_Exercise description_.
Give back all of the data exactly as it stands, with the pictures removed.

>>>>

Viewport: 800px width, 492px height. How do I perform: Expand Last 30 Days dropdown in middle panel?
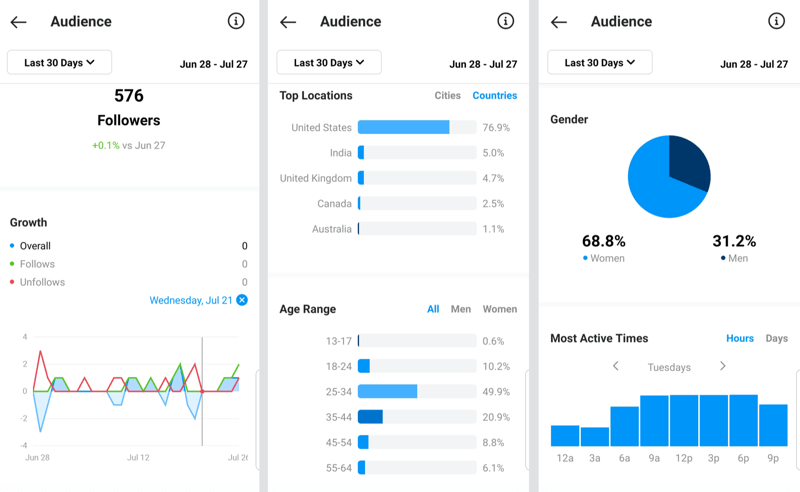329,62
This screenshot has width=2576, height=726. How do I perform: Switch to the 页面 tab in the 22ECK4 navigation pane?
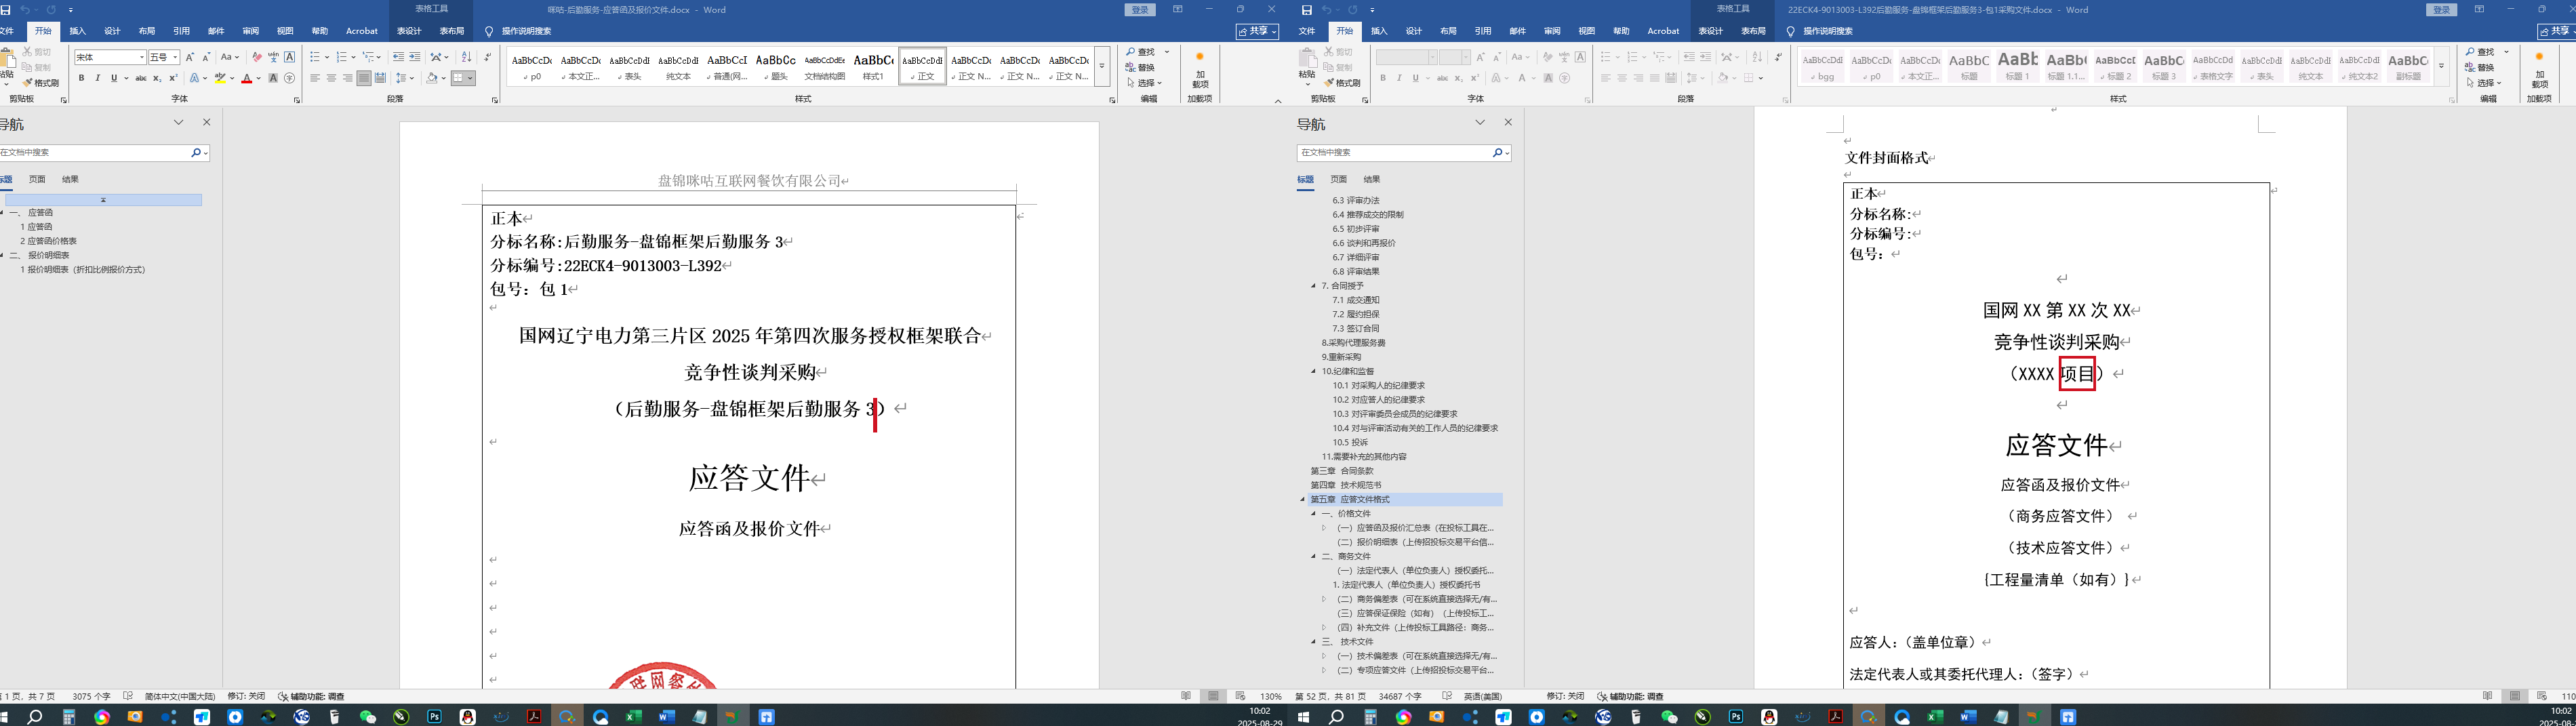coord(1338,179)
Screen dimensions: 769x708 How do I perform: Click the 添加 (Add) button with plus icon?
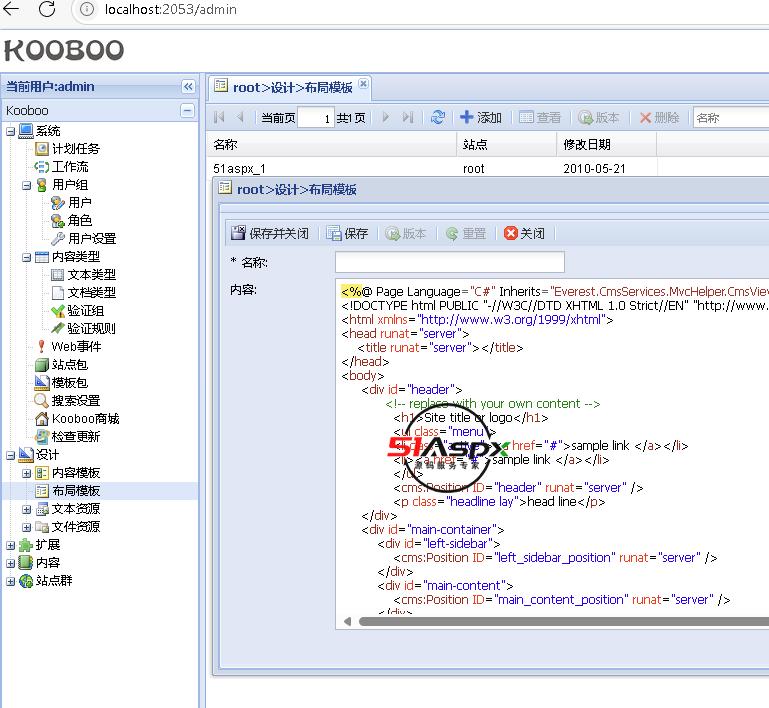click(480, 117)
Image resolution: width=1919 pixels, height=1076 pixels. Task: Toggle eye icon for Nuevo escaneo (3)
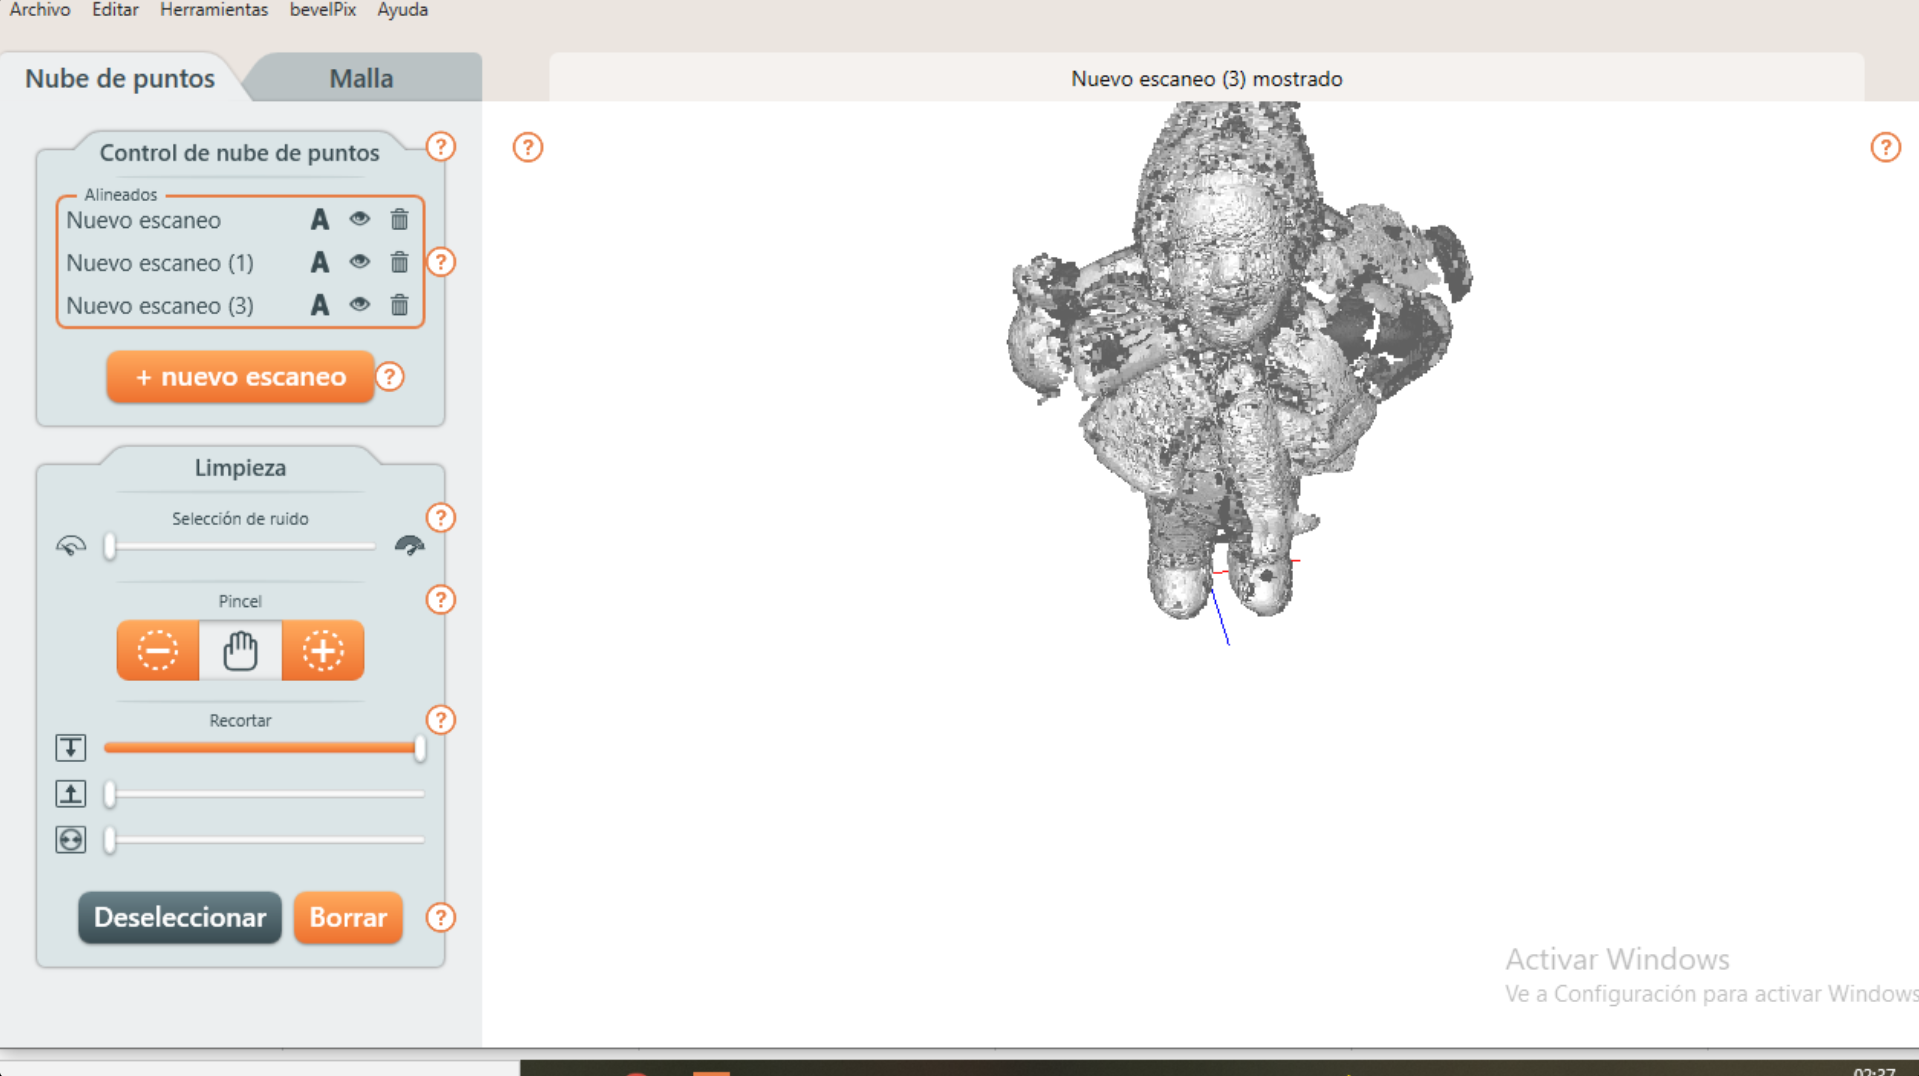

<<<<

_Written response_.
Viewport: 800px width, 492px height. How do I perform: Expand Last 30 Days dropdown in middle panel?
329,62
This screenshot has width=2576, height=726. How do I perform: Switch to the 页面 tab in the 22ECK4 navigation pane?
coord(1338,179)
Screen dimensions: 769x708 How do I perform: Click the 添加 (Add) button with plus icon?
click(480, 117)
Image resolution: width=1919 pixels, height=1076 pixels. Task: Toggle eye icon for Nuevo escaneo (3)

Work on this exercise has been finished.